La presunzione tributaria alla prova della crisi economica: proporzionalità, contesto e limiti dell’accertamento induttivo alla luce della sentenza CGT Emilia-Romagna n. 259/10/2025

A cura dell’Avv. Francesco Cervellino e Avv. Francesca Coppola

L’accertamento tributario fondato su presunzioni ha da sempre rappresentato un ambito delicato di intersezione tra l’esigenza dell’Amministrazione finanziaria di contrastare fenomeni evasivi e la necessità di garantire al contribuente la tutela di situazioni giuridicamente rilevanti, che non possono essere obliterate da una meccanica applicazione di logiche induttive. In questo quadro si inserisce con rilevanza sistematica la sentenza n. 259/10/2025 della Corte di giustizia tributaria (CGT) di secondo grado dell’Emilia-Romagna, la quale affronta in termini innovativi e costituzionalmente orientati il problema del coordinamento tra l’applicazione dell’articolo 39, comma 1, lett. d), del D.P.R. 600/1973 e la necessaria considerazione del contesto macroeconomico in cui si inserisce la condotta economica del contribuente.

Il caso oggetto di scrutinio concerne l’attività accertativa esercitata nei confronti di un operatore nel settore del commercio di metalli preziosi (oro, argento e pietre rare), ritenuta dall’Amministrazione finanziaria antieconomica in quanto caratterizzata da perdite reiterate e da un’incongruenza strutturale tra costi sostenuti e ricavi dichiarati. L’ufficio ha ritenuto tale anomalia idonea a integrare un elemento presuntivo “grave, preciso e concordante”, legittimando la rideterminazione del reddito in via induttiva, in conformità all’orientamento consolidato della giurisprudenza di legittimità (Cass. civ., sez. V, n. 13187/2024).

##########

• _COMPITO ASSEGNATO A_:
Rispondi alle seguenti domande sul documento di origine:
(i) Quale organo giudiziario ha pronunciato la sentenza n. 259/10/2025?
(ii) In quale settore operava il contribuente sottoposto ad accertamento?
(iii) Quale pronuncia della Cassazione viene richiamata come orientamento consolidato?
• _COMPITO ASSEGNATO B_:
Secondo il documento di origine, quali sono tutti i caratteri che l'ufficio ha riconosciuto all'elemento presuntivo per legittimare la rideterminazione induttiva del reddito?
• _COMPITO ASSEGNATO C_:
Trascrivi dal documento di origine il tratto che va da "Il caso oggetto" fino a "V, n. 13187/2024).".
Per rispondere ci si basa esclusivamente sul documento di origine.

• _RECORD FORNITI_:
##########

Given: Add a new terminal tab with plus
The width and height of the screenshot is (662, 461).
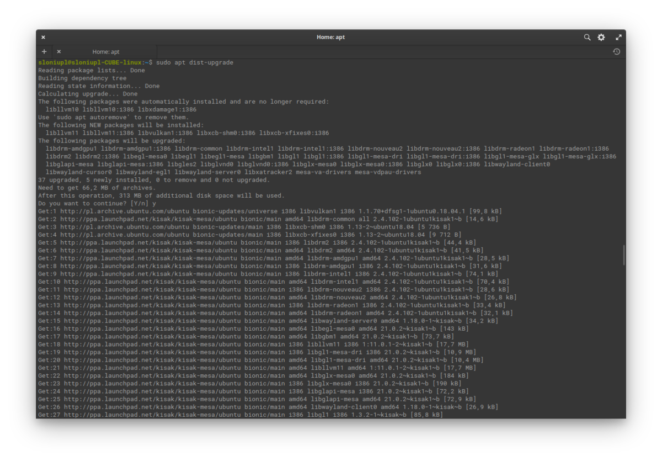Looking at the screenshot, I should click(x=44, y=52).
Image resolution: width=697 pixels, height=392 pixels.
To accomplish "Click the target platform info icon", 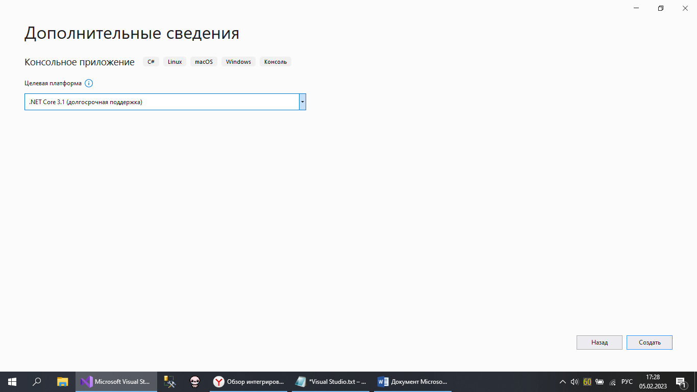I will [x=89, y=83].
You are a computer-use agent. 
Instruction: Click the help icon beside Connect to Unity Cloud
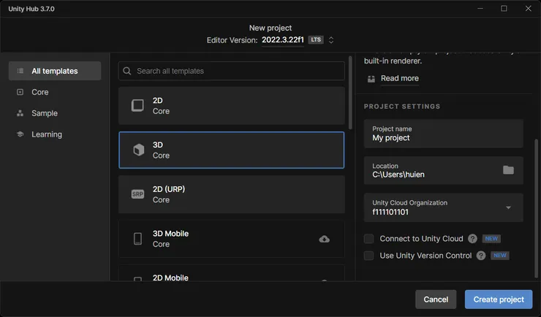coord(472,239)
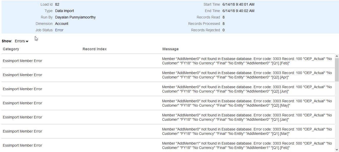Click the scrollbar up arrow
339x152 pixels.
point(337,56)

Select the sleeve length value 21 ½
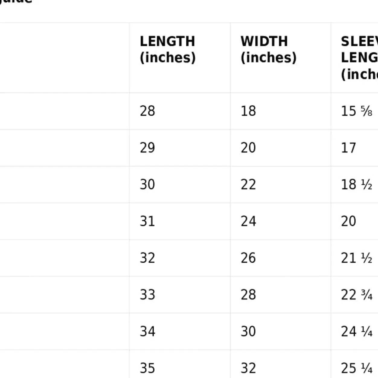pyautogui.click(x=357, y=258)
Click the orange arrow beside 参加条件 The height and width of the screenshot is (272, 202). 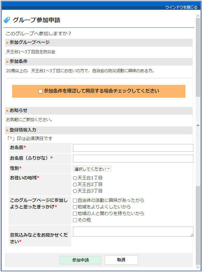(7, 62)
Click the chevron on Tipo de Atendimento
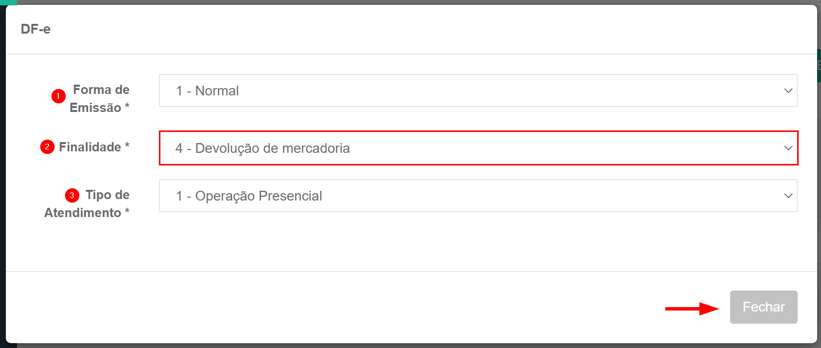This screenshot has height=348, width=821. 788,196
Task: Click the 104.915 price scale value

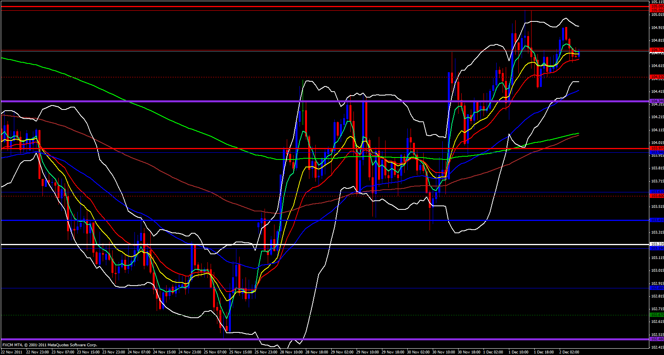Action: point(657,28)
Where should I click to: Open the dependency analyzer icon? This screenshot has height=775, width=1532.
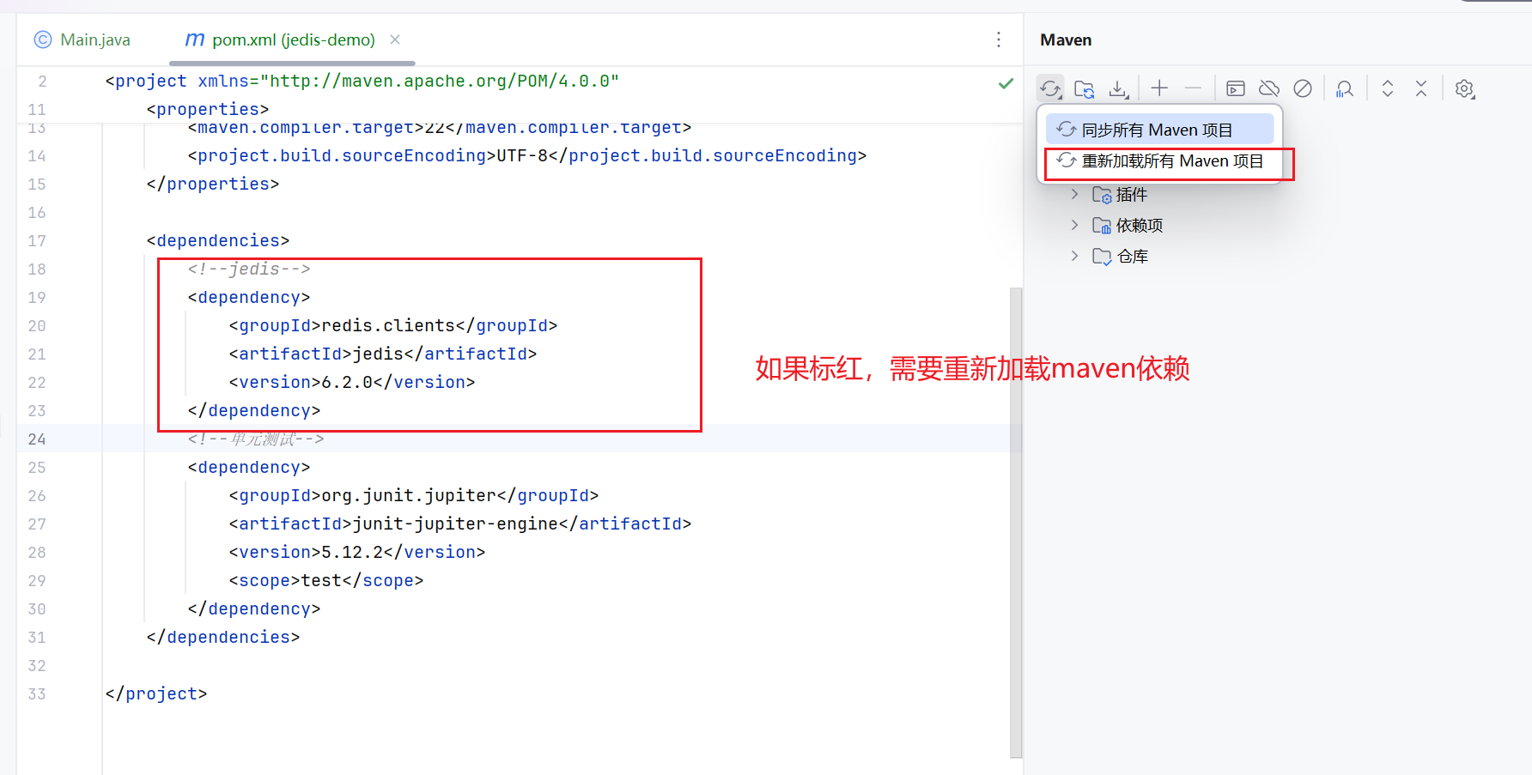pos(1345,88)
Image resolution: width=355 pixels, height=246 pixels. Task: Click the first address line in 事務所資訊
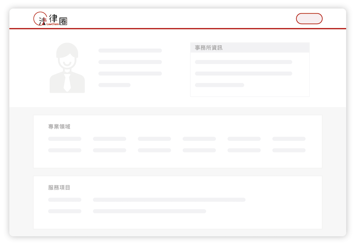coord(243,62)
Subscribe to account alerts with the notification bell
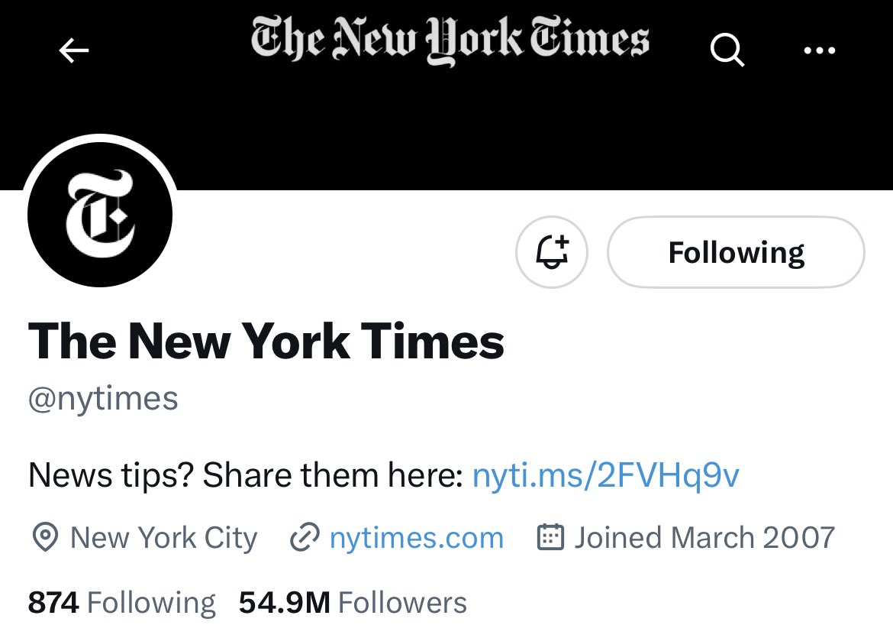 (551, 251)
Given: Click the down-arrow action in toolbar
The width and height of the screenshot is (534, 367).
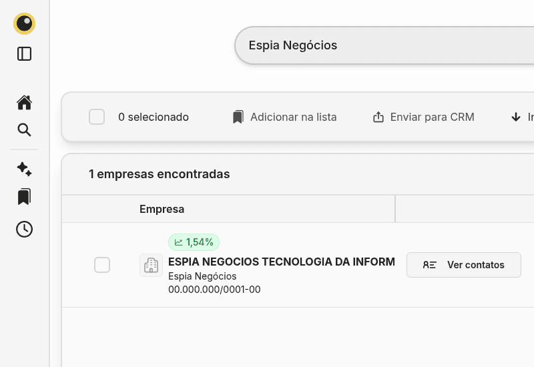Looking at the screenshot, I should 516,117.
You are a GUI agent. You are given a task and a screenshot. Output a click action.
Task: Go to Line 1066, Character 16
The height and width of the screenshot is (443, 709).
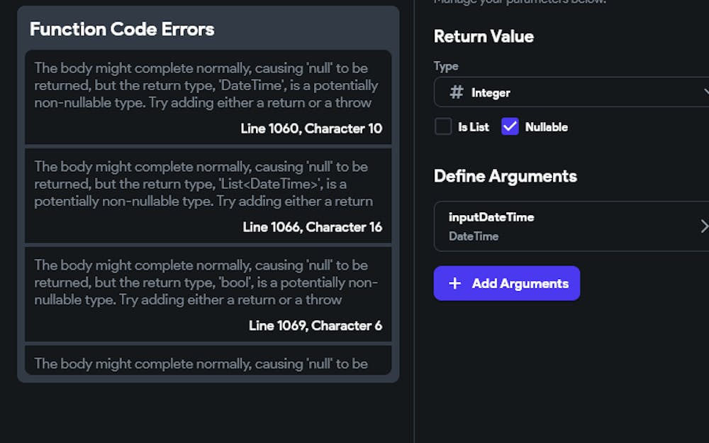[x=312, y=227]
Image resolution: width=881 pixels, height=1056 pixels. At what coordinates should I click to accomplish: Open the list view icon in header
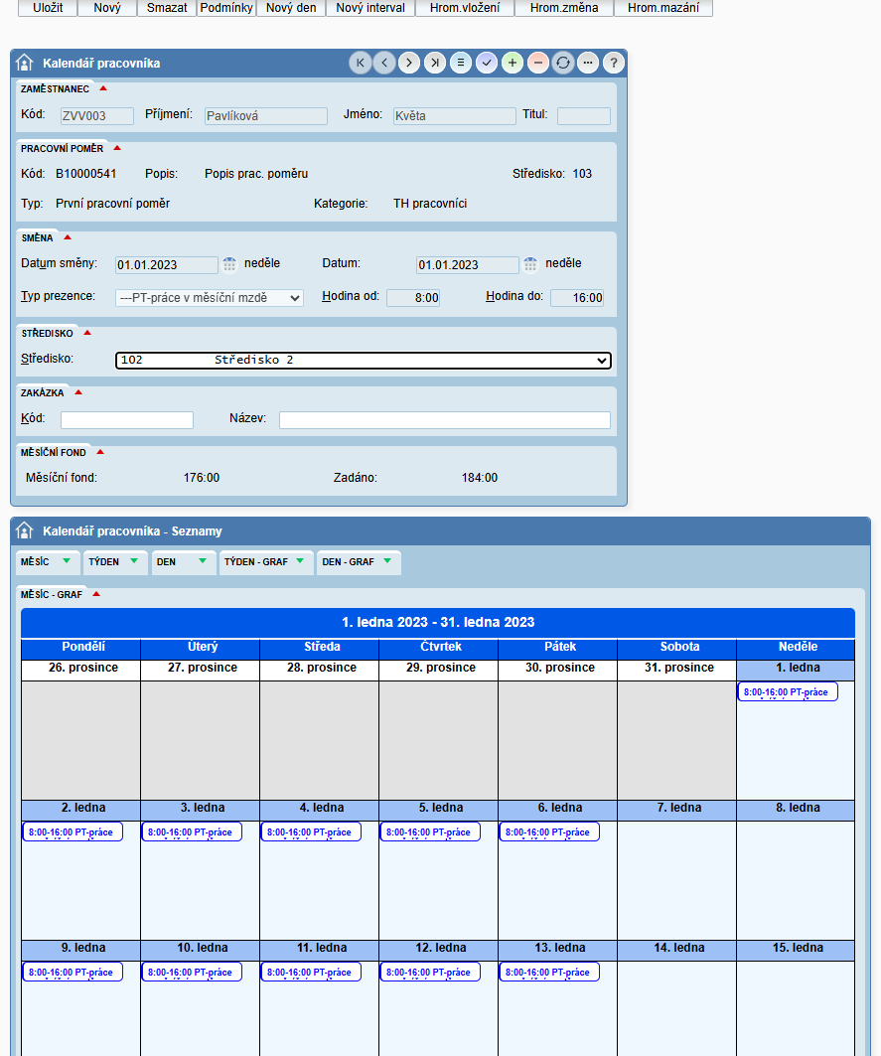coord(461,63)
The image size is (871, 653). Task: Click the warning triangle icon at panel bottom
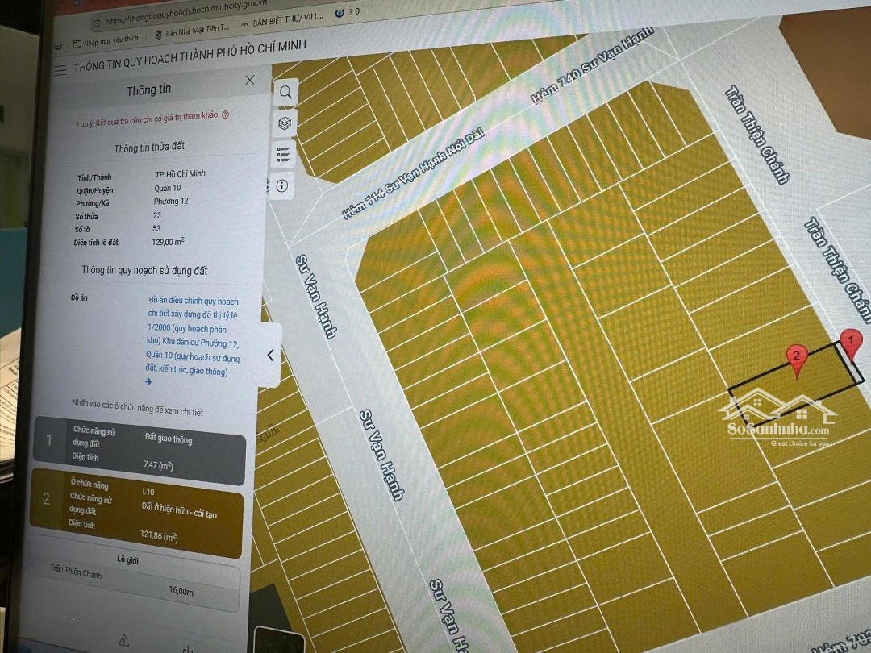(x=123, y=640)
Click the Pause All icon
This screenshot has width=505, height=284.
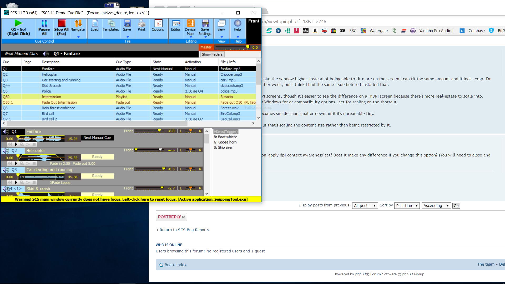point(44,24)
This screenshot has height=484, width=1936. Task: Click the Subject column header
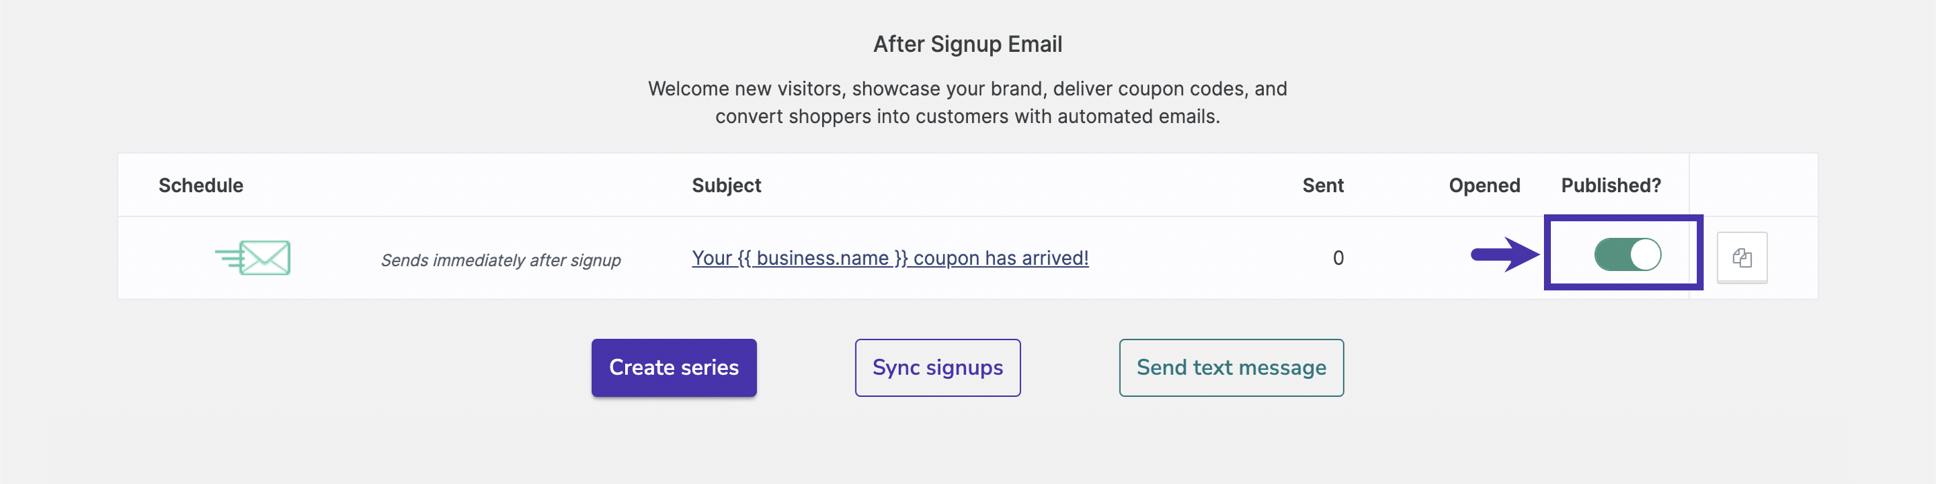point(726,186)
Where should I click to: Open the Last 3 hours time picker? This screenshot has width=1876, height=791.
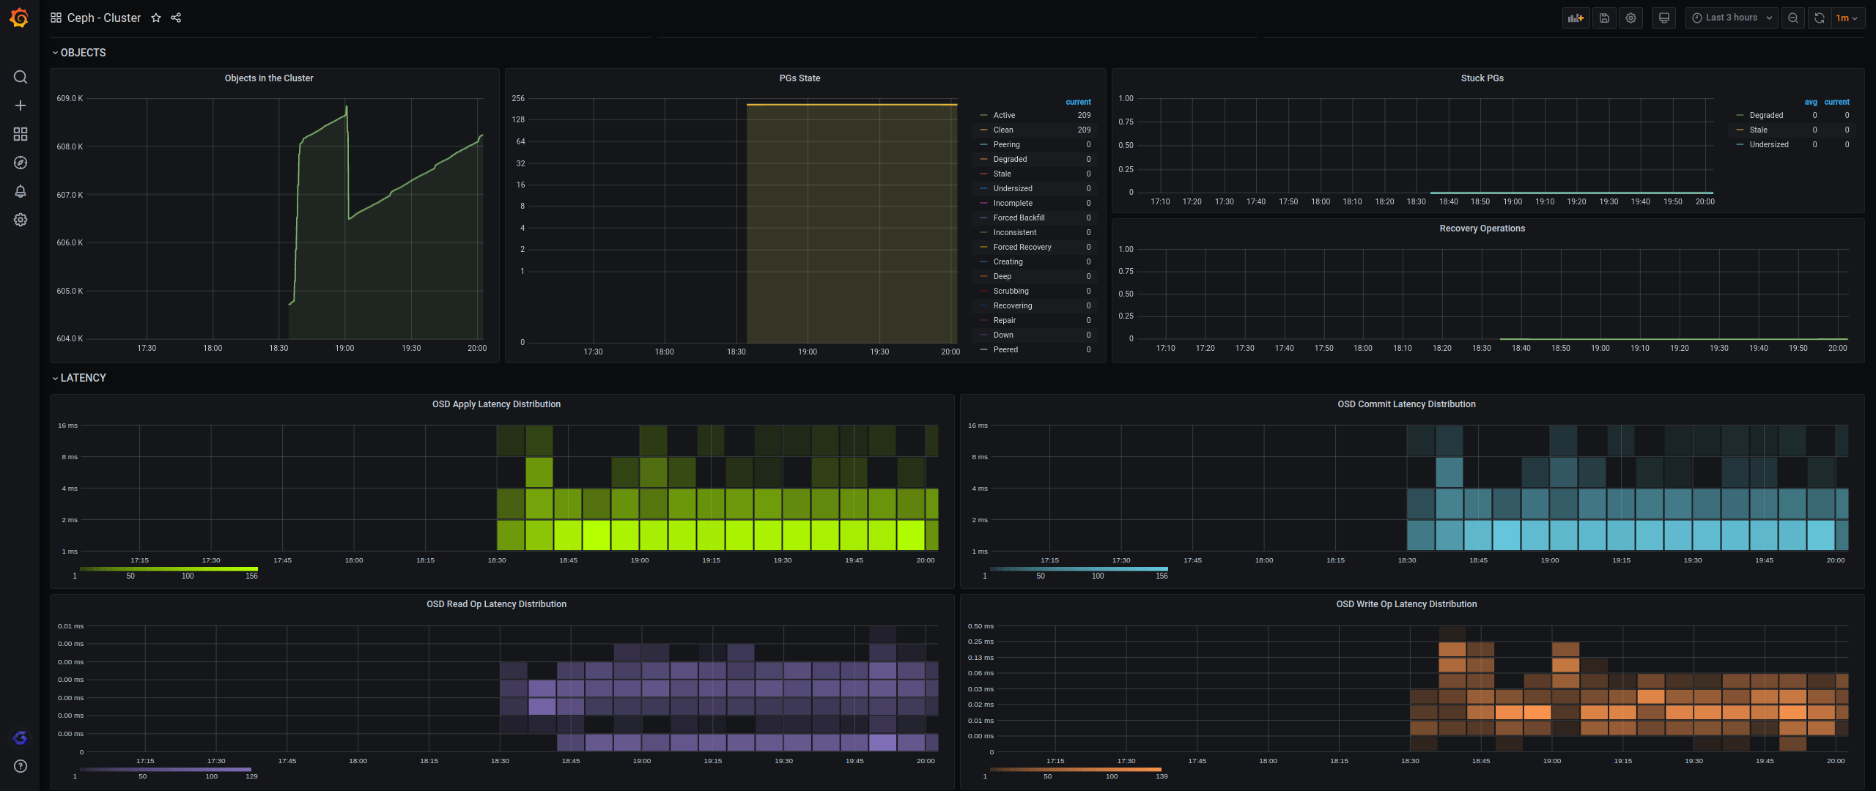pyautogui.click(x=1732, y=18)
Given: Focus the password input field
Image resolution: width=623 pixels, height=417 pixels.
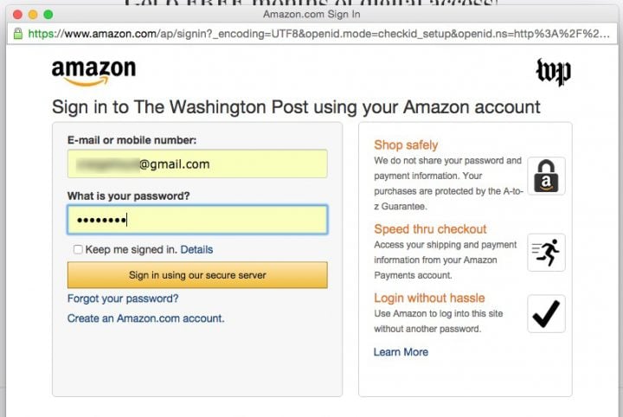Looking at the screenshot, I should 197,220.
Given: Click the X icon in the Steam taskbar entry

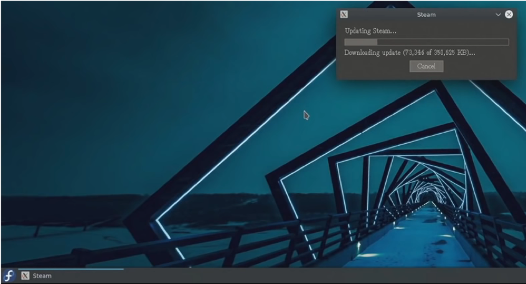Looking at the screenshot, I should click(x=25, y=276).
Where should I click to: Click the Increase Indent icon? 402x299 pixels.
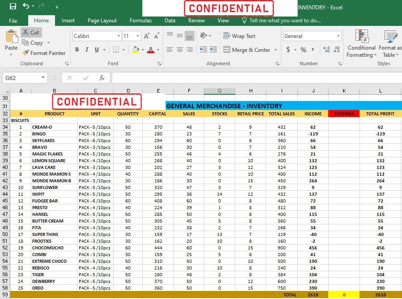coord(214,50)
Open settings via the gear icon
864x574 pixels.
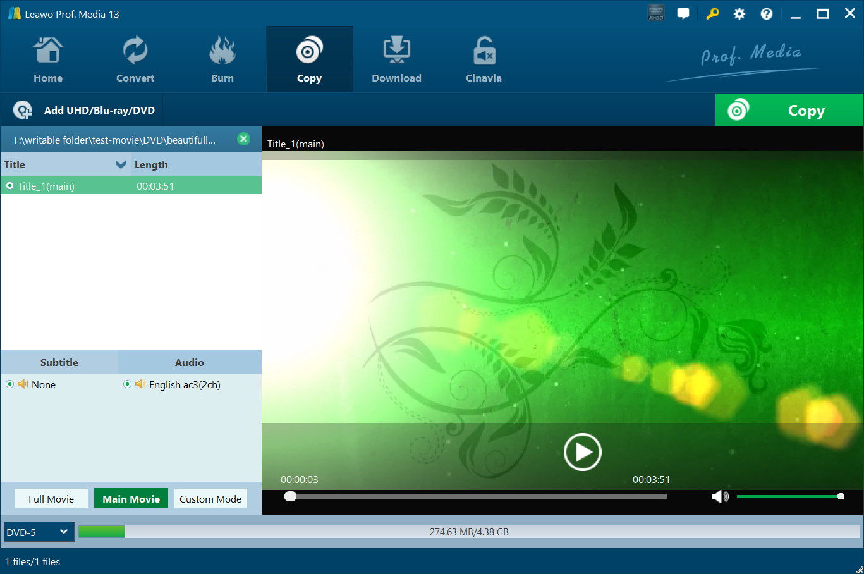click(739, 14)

##########

• _RISPOSTA CORRETTA A_:
(i) La Corte di giustizia tributaria (CGT) di secondo grado dell'Emilia-Romagna.
(ii) Nel commercio di metalli preziosi (oro, argento e pietre rare).
(iii) Cass. civ., sez. V, n. 13187/2024.

• _RISPOSTA CORRETTA B_:
Grave, preciso, concordante.

• _RISPOSTA CORRETTA C_:
Il caso oggetto di scrutinio concerne l’attività accertativa esercitata nei confronti di un operatore nel settore del commercio di metalli preziosi (oro, argento e pietre rare), ritenuta dall’Amministrazione finanziaria antieconomica in quanto caratterizzata da perdite reiterate e da un’incongruenza strutturale tra costi sostenuti e ricavi dichiarati. L’ufficio ha ritenuto tale anomalia idonea a integrare un elemento presuntivo “grave, preciso e concordante”, legittimando la rideterminazione del reddito in via induttiva, in conformità all’orientamento consolidato della giurisprudenza di legittimità (Cass. civ., sez. V, n. 13187/2024).